Trust-fund accounting, however, greatly understates Social Security’s true burden on the budget, the economy, and future generations. The actuarial balance measure perpetuates the fiction that past trust-fund surpluses that were never saved can be drawn down to finance future trust-fund deficits. Moreover, it suffers from the same shortcoming as cash accounting -- namely, the failure to record benefit claims as they accrue. Actuarial balance counts all tax contributions payable within its arbitrary seventy-five-year projection horizon as assets, while failing to count the trillions of dollars of future benefits “earned” by those contributions, but payable beyond the projection horizon, as liabilities.

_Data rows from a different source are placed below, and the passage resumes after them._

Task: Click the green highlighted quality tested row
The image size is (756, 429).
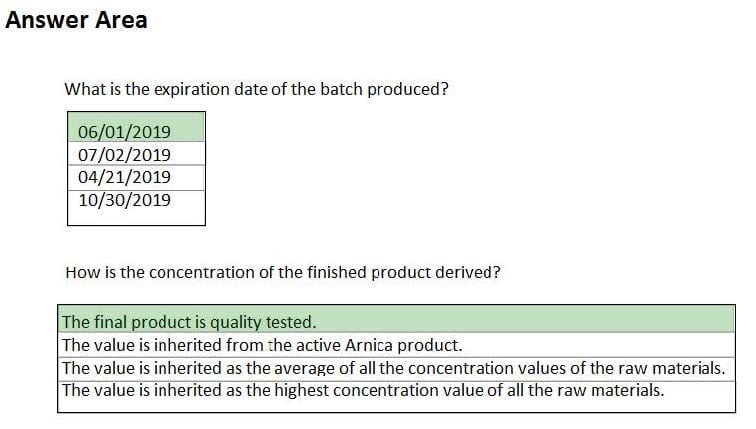Action: 396,319
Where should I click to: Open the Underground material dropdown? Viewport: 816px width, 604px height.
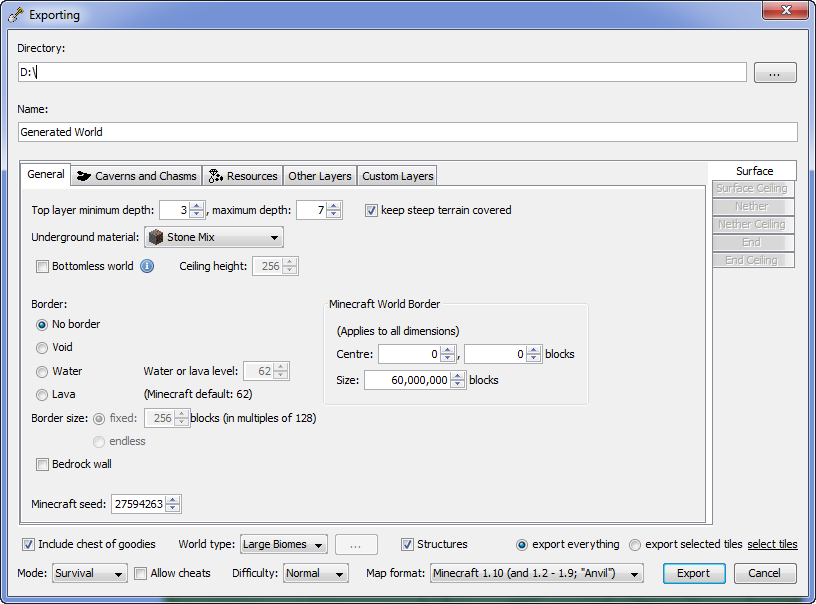click(x=274, y=237)
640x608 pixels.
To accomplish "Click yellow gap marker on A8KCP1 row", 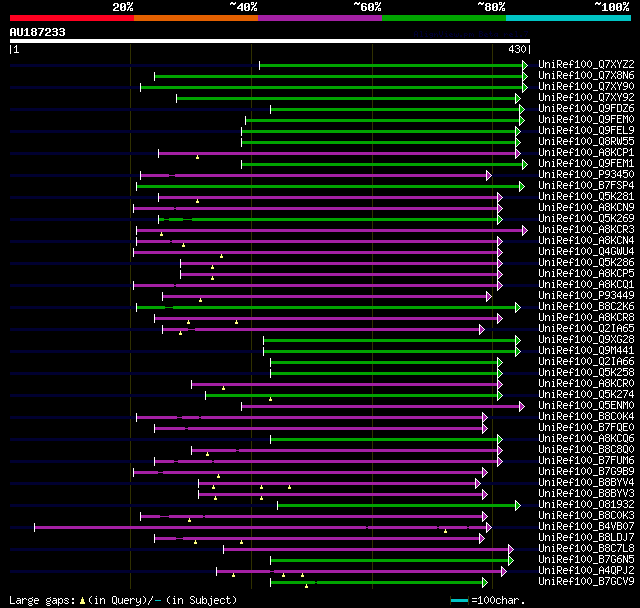I will (198, 157).
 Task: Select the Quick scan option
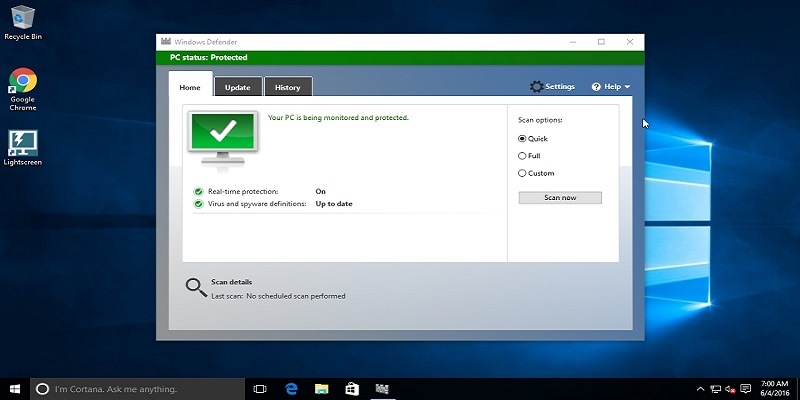(x=522, y=138)
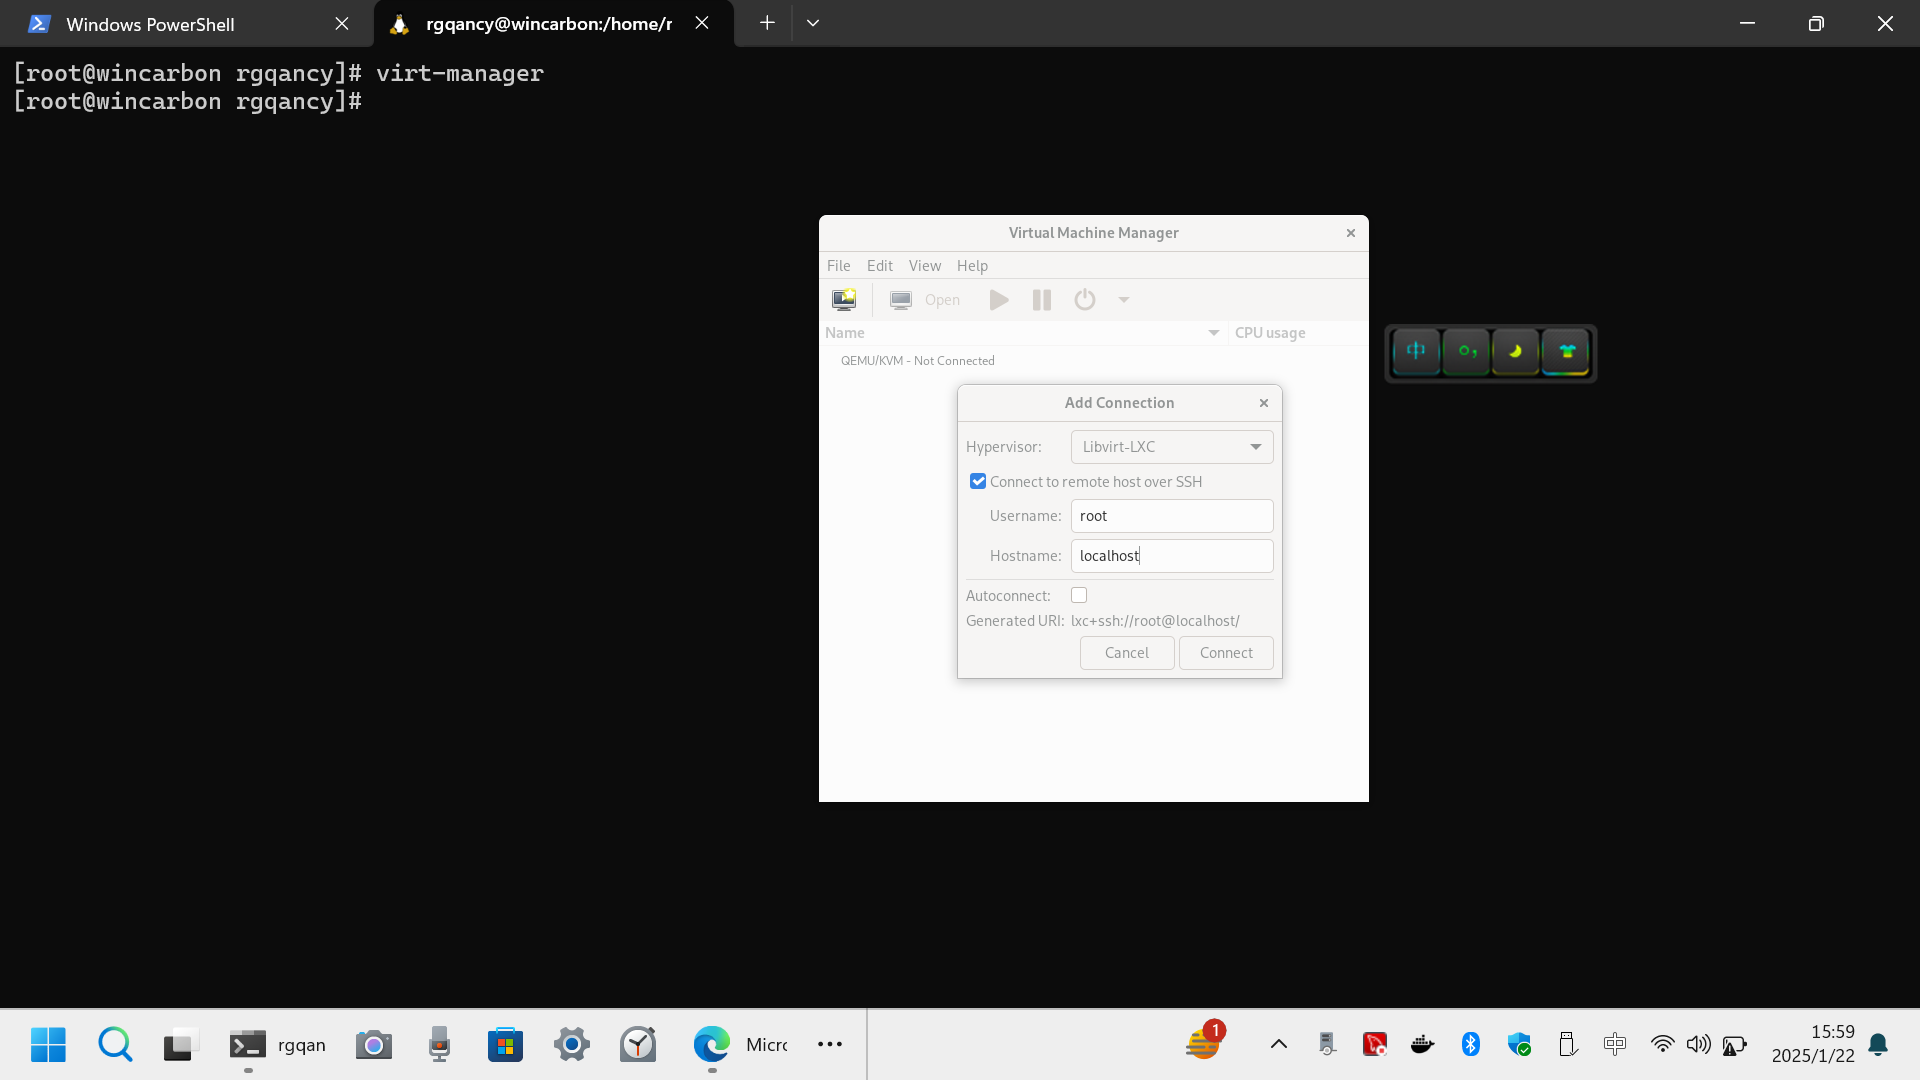Screen dimensions: 1920x1080
Task: Toggle Connect to remote host over SSH
Action: pyautogui.click(x=978, y=481)
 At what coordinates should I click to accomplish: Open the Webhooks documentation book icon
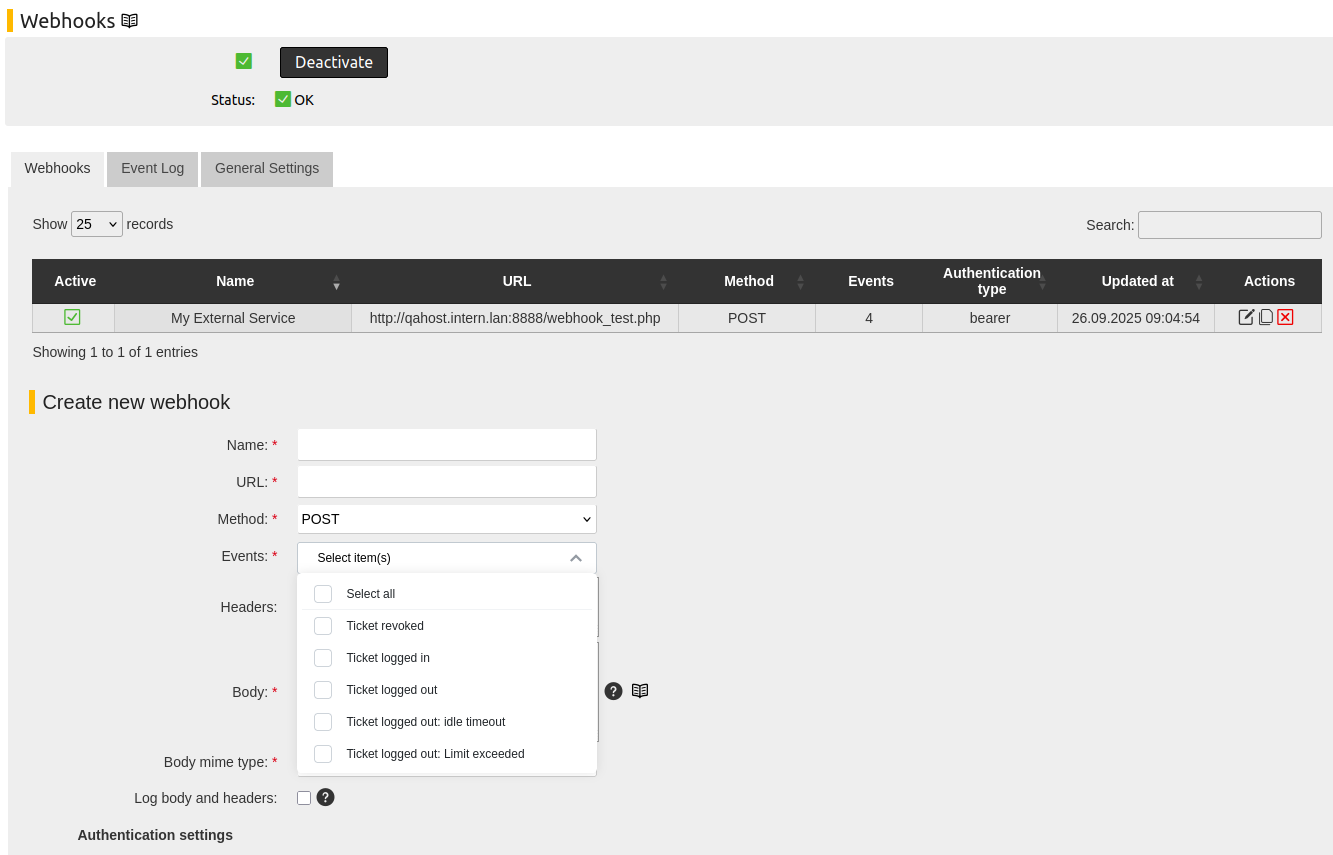[129, 21]
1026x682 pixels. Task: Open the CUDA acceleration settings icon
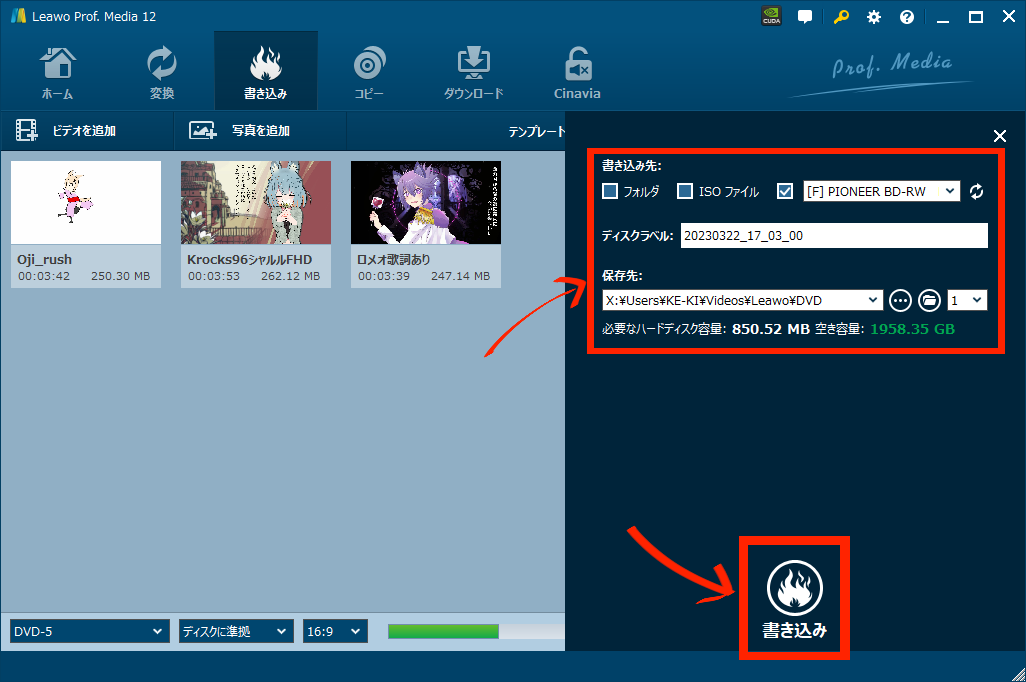(771, 17)
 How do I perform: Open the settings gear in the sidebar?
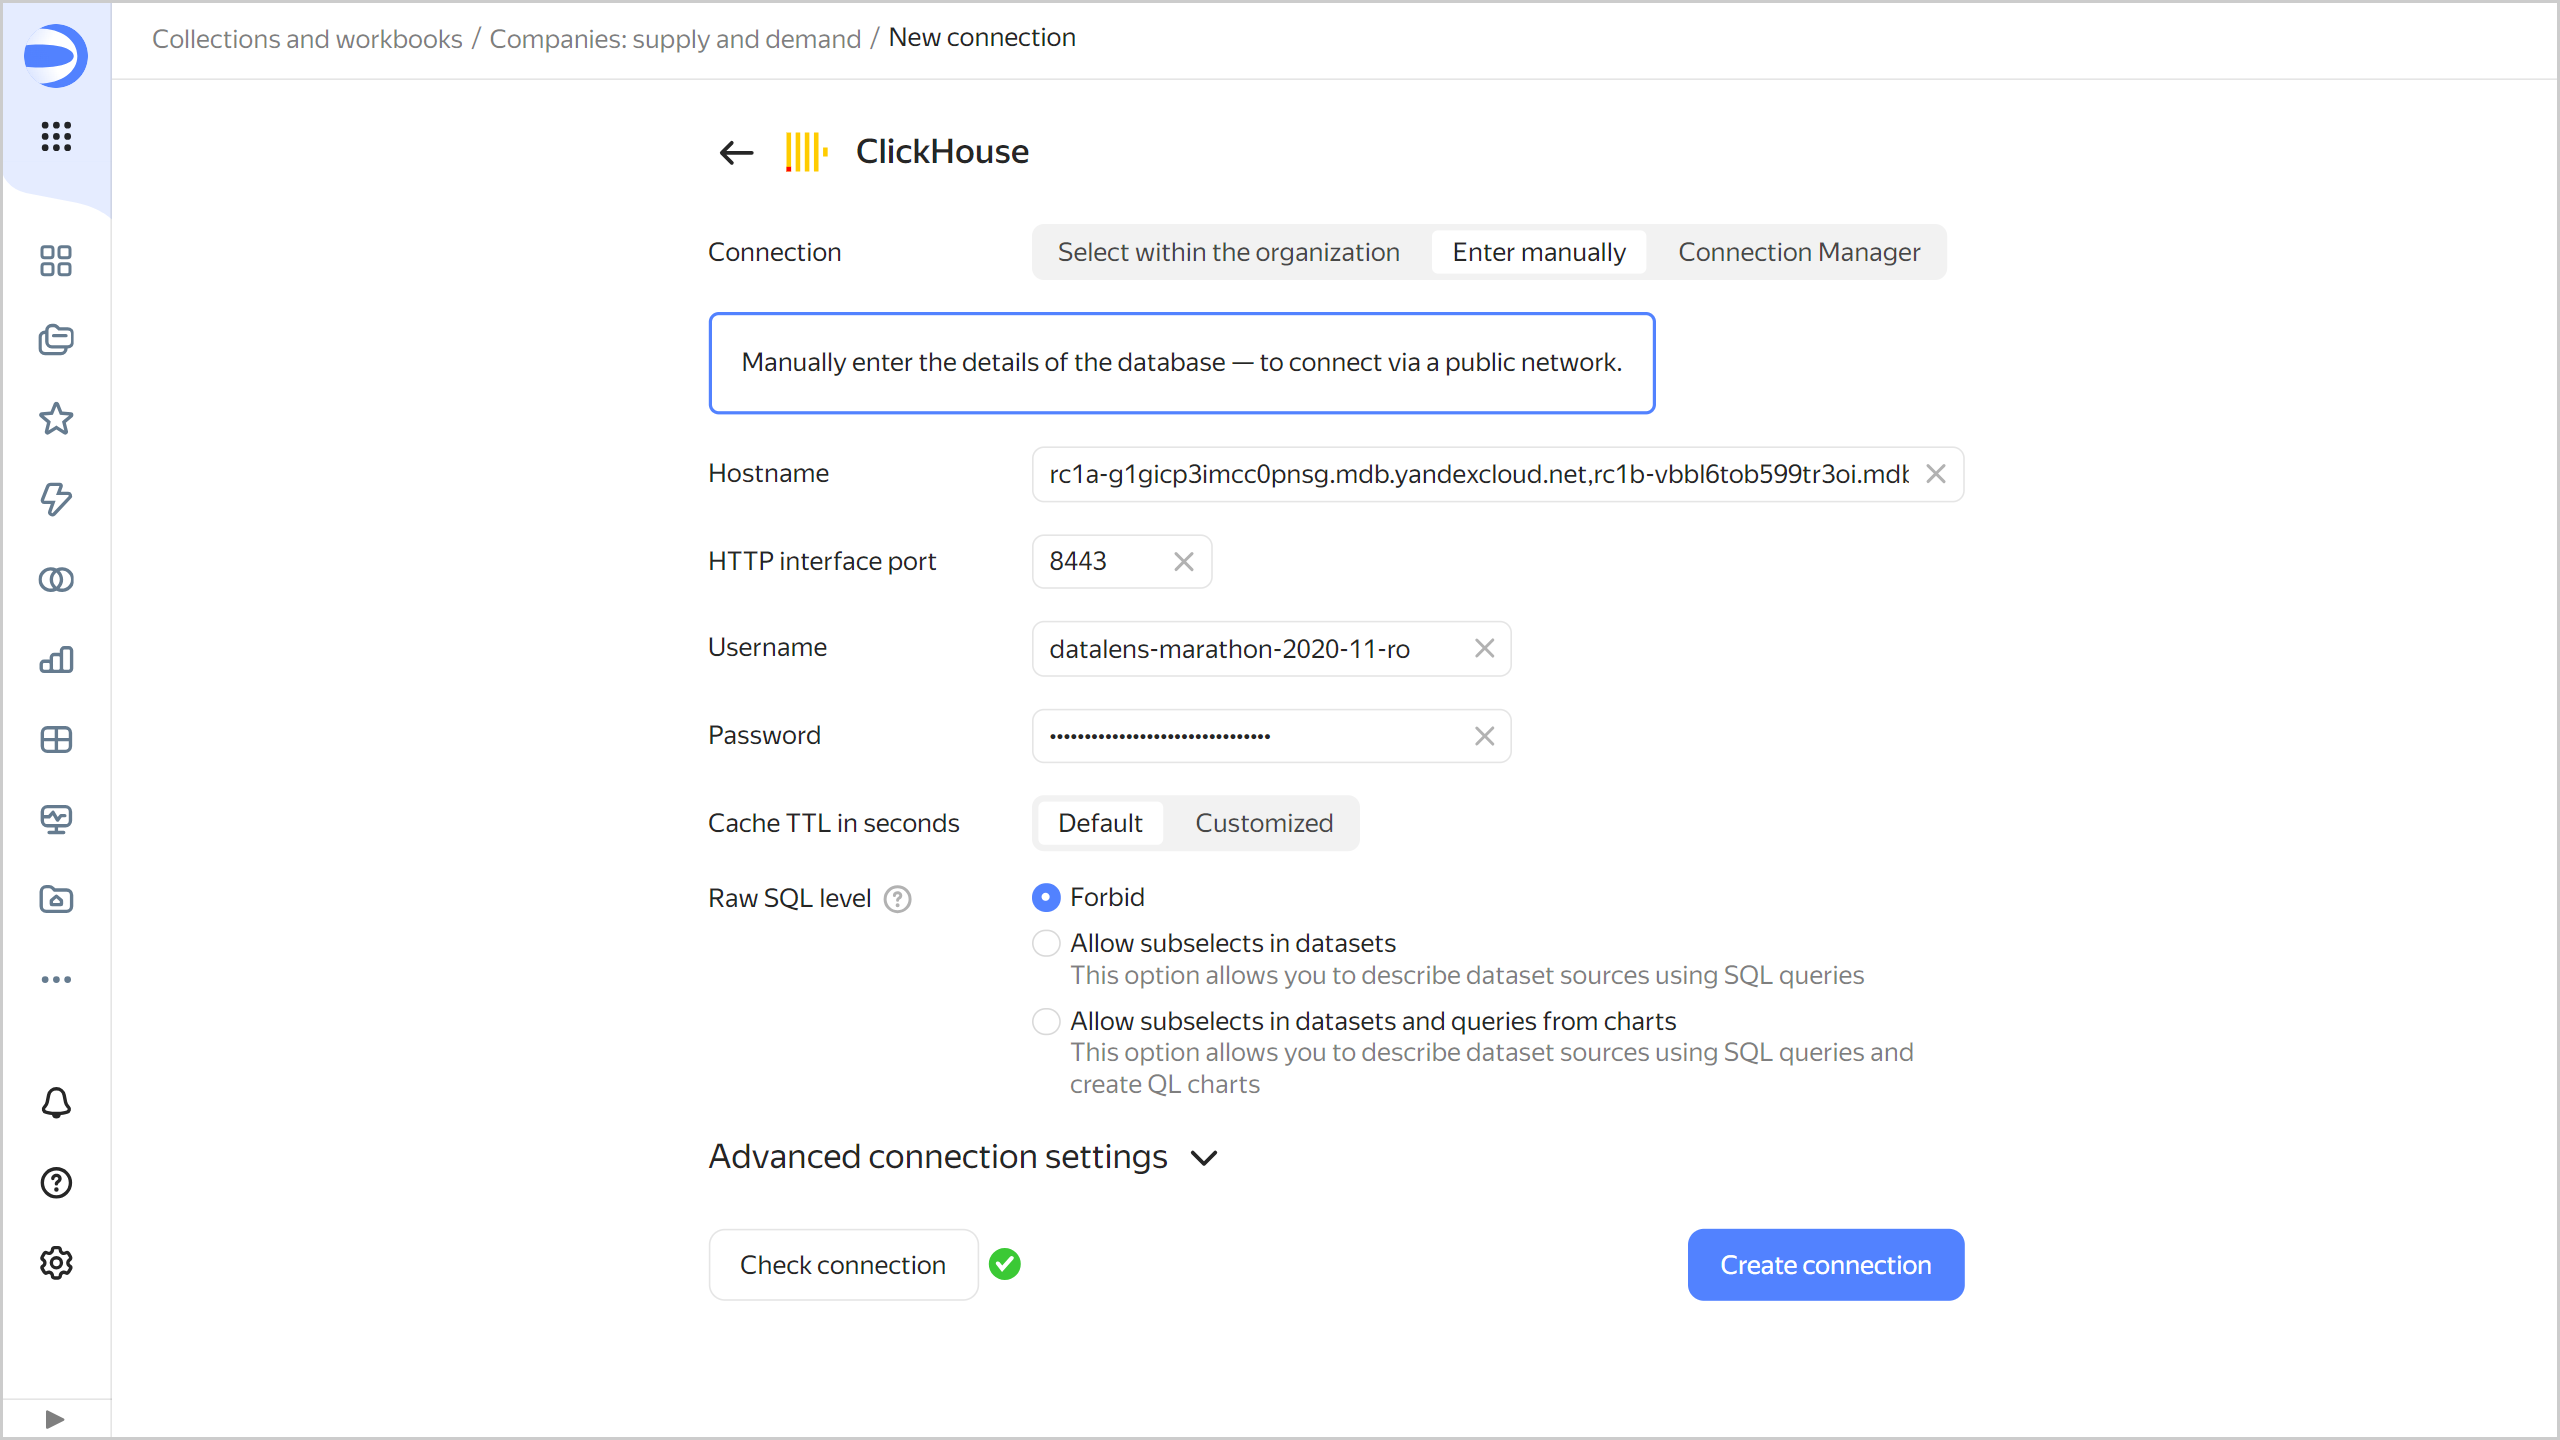56,1263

Is there a better way to measure the federal government’s long-term benefit obligations? Yes, it turns out there is. The measure is called an unfunded liability. FASAB requires that the government calculate a standard type of unfunded liability called a “closed-group liability.” The closed-group measure assumes that Social Security and Medicare will be closed to all new entrants. It then determines what today’s workers and retirees are due to receive in future benefits over and above what those same workers and retirees are due to pay in future contributions. Private pension plans calculate something similar called a “termination liability.” Indeed, federal law requires them to do so.
As of 2002, the closed-group liability for Social Security was $11.2 trillion. Add in Medicare, and the combined liability for the two major senior entitlements comes to a staggering $24.1 trillion, a sum more than twice the size of the entire U.S. economy.